Marie, dans sa présence immaculée, témoigne aussi de cela. La faute, qui nous a valu un si beau Rédempteur, a certes donné à l’Incarnation un sens d’autant plus grand – mais c’est dès l’origine que ce monde est béni et le mal (Dieu sait qu’il est horrible !) n’est jamais tel qu’il ait le pouvoir d’en désespérer Dieu.
En ces temps difficiles que nous traversons, n’oublions pas que nous habitons dans une double victoire, déjà acquise, déjà offerte, en attente seulement d’être reçue de nous : victoire de l’être sur le néant (Création du monde) et de l’amour sur le mal (Rédemption du monde).

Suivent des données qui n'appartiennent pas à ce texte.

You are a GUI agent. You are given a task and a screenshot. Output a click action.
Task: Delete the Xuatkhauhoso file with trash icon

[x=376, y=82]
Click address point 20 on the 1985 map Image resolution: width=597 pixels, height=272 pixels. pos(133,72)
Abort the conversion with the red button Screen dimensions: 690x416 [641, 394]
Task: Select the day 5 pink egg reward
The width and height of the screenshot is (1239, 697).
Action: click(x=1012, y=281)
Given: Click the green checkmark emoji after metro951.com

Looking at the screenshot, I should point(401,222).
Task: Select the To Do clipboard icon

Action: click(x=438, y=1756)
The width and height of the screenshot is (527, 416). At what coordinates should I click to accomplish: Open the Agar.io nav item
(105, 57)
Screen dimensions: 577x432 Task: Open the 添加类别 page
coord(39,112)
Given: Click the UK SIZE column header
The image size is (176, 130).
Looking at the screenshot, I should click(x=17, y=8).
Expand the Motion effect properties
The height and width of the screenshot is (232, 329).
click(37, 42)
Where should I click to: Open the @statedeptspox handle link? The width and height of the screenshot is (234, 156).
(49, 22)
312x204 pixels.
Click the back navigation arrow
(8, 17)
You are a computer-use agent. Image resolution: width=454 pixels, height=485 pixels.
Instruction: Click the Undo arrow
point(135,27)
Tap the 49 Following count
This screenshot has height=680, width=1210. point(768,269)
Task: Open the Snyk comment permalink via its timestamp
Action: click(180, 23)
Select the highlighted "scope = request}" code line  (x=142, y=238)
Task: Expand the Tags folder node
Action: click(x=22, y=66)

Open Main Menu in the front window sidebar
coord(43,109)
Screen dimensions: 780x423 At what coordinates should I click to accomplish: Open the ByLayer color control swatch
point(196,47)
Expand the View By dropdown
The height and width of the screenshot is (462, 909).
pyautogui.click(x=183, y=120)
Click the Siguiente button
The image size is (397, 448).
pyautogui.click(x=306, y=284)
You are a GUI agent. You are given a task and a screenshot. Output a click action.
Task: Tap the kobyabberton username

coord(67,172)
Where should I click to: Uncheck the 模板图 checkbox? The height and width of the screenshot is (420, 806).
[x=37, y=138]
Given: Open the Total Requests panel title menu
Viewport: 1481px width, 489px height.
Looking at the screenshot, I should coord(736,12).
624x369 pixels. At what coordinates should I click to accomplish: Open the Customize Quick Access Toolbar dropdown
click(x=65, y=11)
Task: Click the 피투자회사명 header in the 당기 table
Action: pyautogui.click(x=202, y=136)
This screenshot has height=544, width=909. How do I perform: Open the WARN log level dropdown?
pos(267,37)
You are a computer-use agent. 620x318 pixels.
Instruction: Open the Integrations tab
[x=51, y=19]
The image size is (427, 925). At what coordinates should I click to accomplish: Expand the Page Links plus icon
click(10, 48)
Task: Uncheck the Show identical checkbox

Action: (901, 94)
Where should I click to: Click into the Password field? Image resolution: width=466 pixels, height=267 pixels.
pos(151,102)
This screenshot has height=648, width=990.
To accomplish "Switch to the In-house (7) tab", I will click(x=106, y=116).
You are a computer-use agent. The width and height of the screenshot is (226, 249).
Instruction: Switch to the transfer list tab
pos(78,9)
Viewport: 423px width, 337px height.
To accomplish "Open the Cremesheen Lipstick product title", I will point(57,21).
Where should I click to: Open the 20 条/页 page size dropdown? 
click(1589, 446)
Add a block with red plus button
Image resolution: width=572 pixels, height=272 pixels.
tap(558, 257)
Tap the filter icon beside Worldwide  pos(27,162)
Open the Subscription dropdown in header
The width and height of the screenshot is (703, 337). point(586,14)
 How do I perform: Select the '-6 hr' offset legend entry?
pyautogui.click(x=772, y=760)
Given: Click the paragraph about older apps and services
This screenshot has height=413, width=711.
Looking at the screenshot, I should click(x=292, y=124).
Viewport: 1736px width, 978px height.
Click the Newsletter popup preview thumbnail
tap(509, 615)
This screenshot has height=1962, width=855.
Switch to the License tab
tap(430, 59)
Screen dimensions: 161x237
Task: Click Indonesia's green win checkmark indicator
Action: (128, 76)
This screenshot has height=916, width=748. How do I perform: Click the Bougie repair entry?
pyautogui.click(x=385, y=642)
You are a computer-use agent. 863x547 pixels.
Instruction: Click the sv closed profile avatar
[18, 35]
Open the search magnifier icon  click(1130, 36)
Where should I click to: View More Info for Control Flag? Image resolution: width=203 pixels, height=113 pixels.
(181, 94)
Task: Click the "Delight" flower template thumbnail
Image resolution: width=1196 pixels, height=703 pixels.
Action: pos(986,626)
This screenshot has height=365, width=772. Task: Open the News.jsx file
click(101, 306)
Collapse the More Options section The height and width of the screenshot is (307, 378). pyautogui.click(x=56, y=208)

Aussi, comme l’a magnifiquement dit Hannah Arendt, grande lectrice de Duns Scot, chaque bébé qui nait ouvre-t-il l’Être d’une façon nouvelle et fait par là mentir tous les pronostics de mort. Le péché, nous dit silencieusement l’enfant s’endormant sur le sein maternel, n’a pas la puissance de défigurer la Création.
Dieu n’a cessé de la chérir, sa Création, puisque le Verbe s’y est, malgré toutes nos humaines atrocités, incarné. Le mal n’a ni le premier ni le dernier mot. Satan peut bien enrager (d’ailleurs, il ne sait faire que cela) — c’est dès le début qu’il avait perdu. L’enfer, c’est d’être vaincu par Dieu et de ne pas y consentir. Le paradis, c’est entendre, dès maintenant, à même notre prochain, la bénédiction qui nous tient tous dans la vie.
Chaque homme, disait Duns Scot, est un « me voici » absolument unique (une « eccéité ») : un don du Père au Fils. Chacune et chacun sommes voulus par Dieu, revêtus de cette chair dont le Christ s’enveloppa et qui fut, de la mangeoire jusque sur la Croix, son seul habit.